All of these have advantages and pitfalls in some ways, some are better suited to some applications, others may be quite unsuitable.
Let’s make the point that these sections are often not highly critical in length, especially considering that in actual use, the loads are not perfect. One application where they are quite critical is the tuned interconnections in a typical repeater duplexer where the best response depends on quite exact tuning of lengths.
1. Use the datasheet velocity factor
Datasheet velocity factor will be fairly good at VHF for good quality solid PE or PTFE dielectric and sufficiently good for most purposes, but does not take into account connectors.
Foam dielectrics are less well controlled for velocity factor, and warrant measurement of the actual cable to be used.
I make the observation that most attempts to actually measure such cables demonstrate a failure of measurement technique, the datasheet is better than many measurers.
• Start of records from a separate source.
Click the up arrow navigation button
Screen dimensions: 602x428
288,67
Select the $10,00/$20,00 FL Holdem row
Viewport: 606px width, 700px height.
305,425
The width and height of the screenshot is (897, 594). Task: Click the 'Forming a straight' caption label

2. Measure velocity factor with your nanoVNA then cut the cable to formula
It is difficult to connect nothing but the test cable to the reference plane of the instrument, there is likely to be some transmission line section involved that is not purely test cable, and if the length and Zo are significant then results are degraded. This is more so if there are connectors on one or both ends.
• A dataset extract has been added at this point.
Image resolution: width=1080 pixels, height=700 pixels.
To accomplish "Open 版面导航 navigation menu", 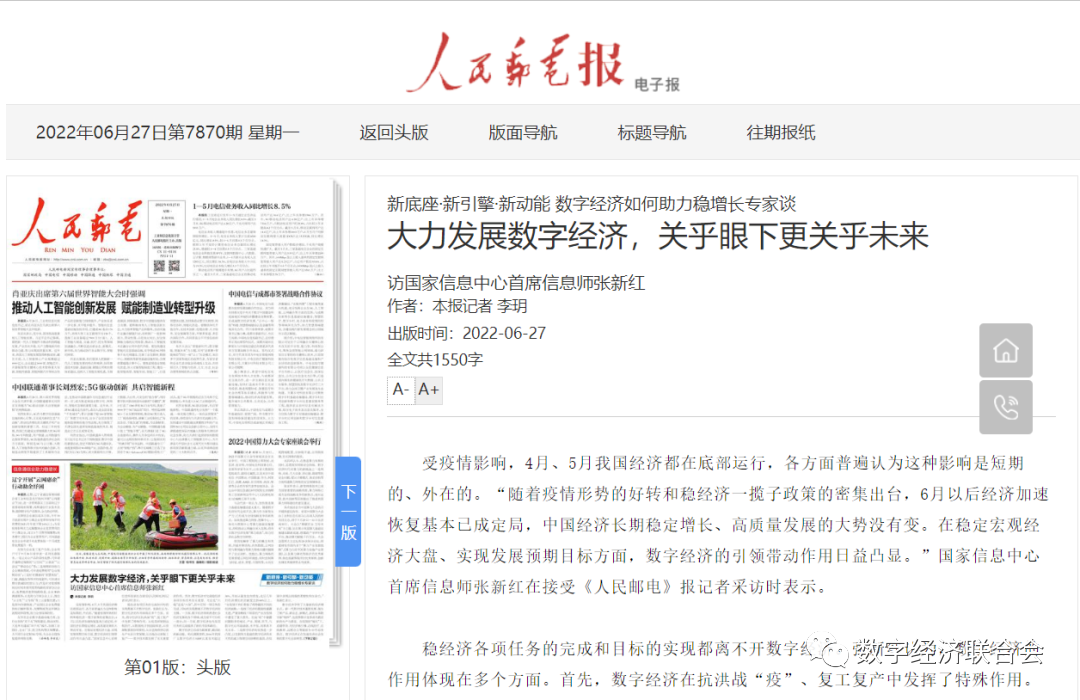I will tap(523, 131).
The article Finding velocity factor of coaxial transmission line using the velocity factor solver offers a tool and explains how to use it to overcome some of these problems.
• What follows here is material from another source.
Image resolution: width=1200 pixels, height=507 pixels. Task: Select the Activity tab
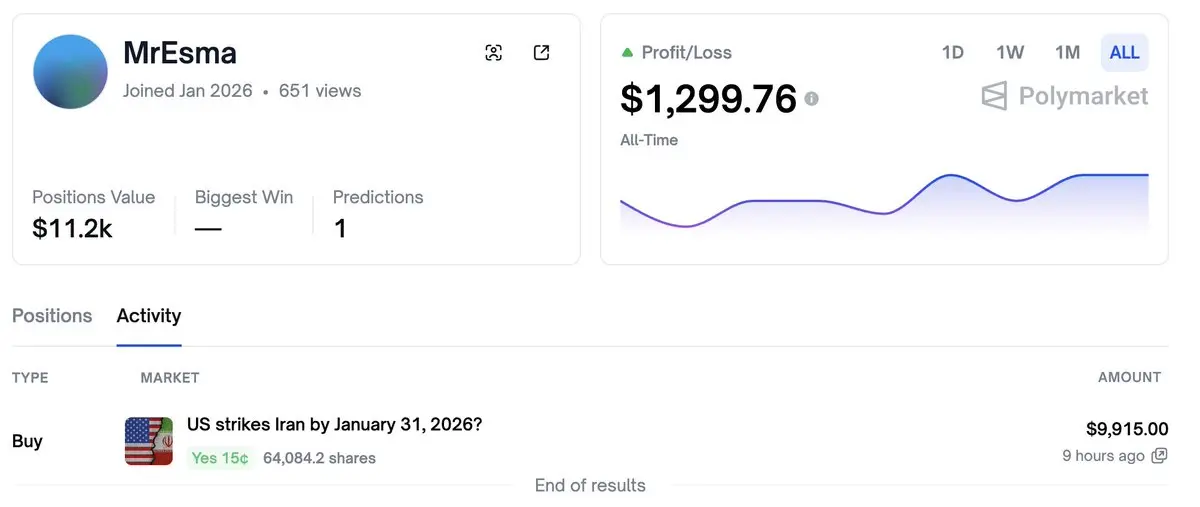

Velocity factor of good cables does not change much above 30MHz, so for VHF/UHF application measure velocity factor at a frequency where measurement is not so sensitive to small errors in length, effects of fringing capacitance etc.
3. Measure the ‘tuned’ length observing input impedance of the section with the nanoVNA
This approach sounds an obvious solution, but by itself it does not properly account for connectors and effects.
4. Measure the ‘tuned’ length using the nanoVNA TDR facility
This approach also sounds an obviously good solution as you leverage the smarts of the TDR… but it is subject to effects of connectors and the parameters of the TDR sweep. Better resolution and accuracy can usually be obtained by a conventional s11 sweep around section resonance… but connector effects have to be deducted… see 2.
Measuring connectors
if you come to an accurate figure for velocity factor of cable and measure the resonance of a known length of cable with connectors and terminated in a calibration grade open or short, you can calculate the equivalent electrical length of the connectors.
Finding other important reference points
Sometimes you may wish to find the electrical length to a key circuit node, like the node within a coaxial resonator. Where the node is in a T coax adapter, the distance is not hard to find, but for a resonator with separate input and output connectors, it takes more effort with calibrated cables and terminations to find the point of action of the internal circuits of the resonator. Establishing these reference points is important in finding the physical size of interconnecting cables in a cascade of resonators so that the points at which each resonator section acts are properly spaced electrically for maximum reinforcement of response of the whole duplexer.
Conclusions
- Beware of too much science applied badly.
- If measured velocity factor departs greatly from datasheet values, investigate.